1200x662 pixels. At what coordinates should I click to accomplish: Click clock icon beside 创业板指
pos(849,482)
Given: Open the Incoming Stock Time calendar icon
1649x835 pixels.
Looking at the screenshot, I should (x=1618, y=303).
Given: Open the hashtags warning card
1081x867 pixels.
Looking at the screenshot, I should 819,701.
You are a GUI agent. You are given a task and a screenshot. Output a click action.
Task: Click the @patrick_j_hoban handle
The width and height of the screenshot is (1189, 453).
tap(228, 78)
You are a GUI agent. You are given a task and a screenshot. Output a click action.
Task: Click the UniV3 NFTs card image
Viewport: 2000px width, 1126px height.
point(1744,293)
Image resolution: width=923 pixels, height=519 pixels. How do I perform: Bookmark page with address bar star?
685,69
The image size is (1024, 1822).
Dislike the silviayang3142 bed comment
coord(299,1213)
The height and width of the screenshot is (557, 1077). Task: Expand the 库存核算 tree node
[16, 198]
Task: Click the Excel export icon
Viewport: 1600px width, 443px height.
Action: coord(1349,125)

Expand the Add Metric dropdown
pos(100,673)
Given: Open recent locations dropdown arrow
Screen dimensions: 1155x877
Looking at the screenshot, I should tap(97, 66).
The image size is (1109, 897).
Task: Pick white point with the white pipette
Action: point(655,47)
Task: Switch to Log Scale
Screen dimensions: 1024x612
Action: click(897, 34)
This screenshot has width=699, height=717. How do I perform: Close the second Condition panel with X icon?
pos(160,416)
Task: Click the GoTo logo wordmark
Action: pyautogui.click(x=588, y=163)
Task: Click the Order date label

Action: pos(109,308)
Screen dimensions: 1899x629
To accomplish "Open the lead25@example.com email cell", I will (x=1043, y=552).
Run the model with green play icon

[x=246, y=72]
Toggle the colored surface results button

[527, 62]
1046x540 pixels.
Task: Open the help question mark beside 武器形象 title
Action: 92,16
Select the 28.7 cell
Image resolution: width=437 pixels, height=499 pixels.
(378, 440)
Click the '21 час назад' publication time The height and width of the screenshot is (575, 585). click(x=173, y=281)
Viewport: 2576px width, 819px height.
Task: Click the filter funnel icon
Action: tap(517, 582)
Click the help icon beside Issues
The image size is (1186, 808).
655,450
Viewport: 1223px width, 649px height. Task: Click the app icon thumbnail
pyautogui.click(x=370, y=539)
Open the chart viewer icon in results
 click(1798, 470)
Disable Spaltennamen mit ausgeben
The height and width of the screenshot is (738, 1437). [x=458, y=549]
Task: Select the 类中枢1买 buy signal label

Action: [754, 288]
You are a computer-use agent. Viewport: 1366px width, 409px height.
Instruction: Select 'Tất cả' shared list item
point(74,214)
= = = =
» What is needed:
Copy all of the records above line for line, without changing anything.

» Reply:
1200x662 pixels. At what coordinates should I click to accomplish: Click clock icon beside 创业板指
pos(849,482)
Given: Open the Incoming Stock Time calendar icon
1649x835 pixels.
Looking at the screenshot, I should (x=1618, y=303).
Given: Open the hashtags warning card
1081x867 pixels.
Looking at the screenshot, I should 819,701.
You are a GUI agent. You are given a task and a screenshot. Output a click action.
Task: Click the @patrick_j_hoban handle
The width and height of the screenshot is (1189, 453).
tap(228, 78)
You are a GUI agent. You are given a task and a screenshot. Output a click action.
Task: Click the UniV3 NFTs card image
Viewport: 2000px width, 1126px height.
point(1744,293)
Image resolution: width=923 pixels, height=519 pixels. How do I perform: Bookmark page with address bar star?
685,69
The image size is (1024, 1822).
Dislike the silviayang3142 bed comment
coord(299,1213)
The height and width of the screenshot is (557, 1077). Task: Expand the 库存核算 tree node
[16, 198]
Task: Click the Excel export icon
Viewport: 1600px width, 443px height.
Action: coord(1349,125)

Expand the Add Metric dropdown
pos(100,673)
Given: Open recent locations dropdown arrow
Screen dimensions: 1155x877
Looking at the screenshot, I should tap(97, 66).
The image size is (1109, 897).
Task: Pick white point with the white pipette
Action: point(655,47)
Task: Switch to Log Scale
Screen dimensions: 1024x612
Action: click(897, 34)
This screenshot has width=699, height=717. How do I perform: Close the second Condition panel with X icon?
pos(160,416)
Task: Click the GoTo logo wordmark
Action: pyautogui.click(x=588, y=163)
Task: Click the Order date label

Action: pos(109,308)
Screen dimensions: 1899x629
To accomplish "Open the lead25@example.com email cell", I will (x=1043, y=552).
Run the model with green play icon

[x=246, y=72]
Toggle the colored surface results button

[527, 62]
1046x540 pixels.
Task: Open the help question mark beside 武器形象 title
Action: 92,16
Select the 28.7 cell
Image resolution: width=437 pixels, height=499 pixels.
(378, 440)
Click the '21 час назад' publication time The height and width of the screenshot is (575, 585). click(x=173, y=281)
Viewport: 2576px width, 819px height.
Task: Click the filter funnel icon
Action: tap(517, 582)
Click the help icon beside Issues
The image size is (1186, 808).
655,450
Viewport: 1223px width, 649px height. Task: Click the app icon thumbnail
pyautogui.click(x=370, y=539)
Open the chart viewer icon in results
 click(1798, 470)
Disable Spaltennamen mit ausgeben
The height and width of the screenshot is (738, 1437). [x=458, y=549]
Task: Select the 类中枢1买 buy signal label

Action: [754, 288]
You are a computer-use agent. Viewport: 1366px width, 409px height.
Instruction: Select 'Tất cả' shared list item
point(74,214)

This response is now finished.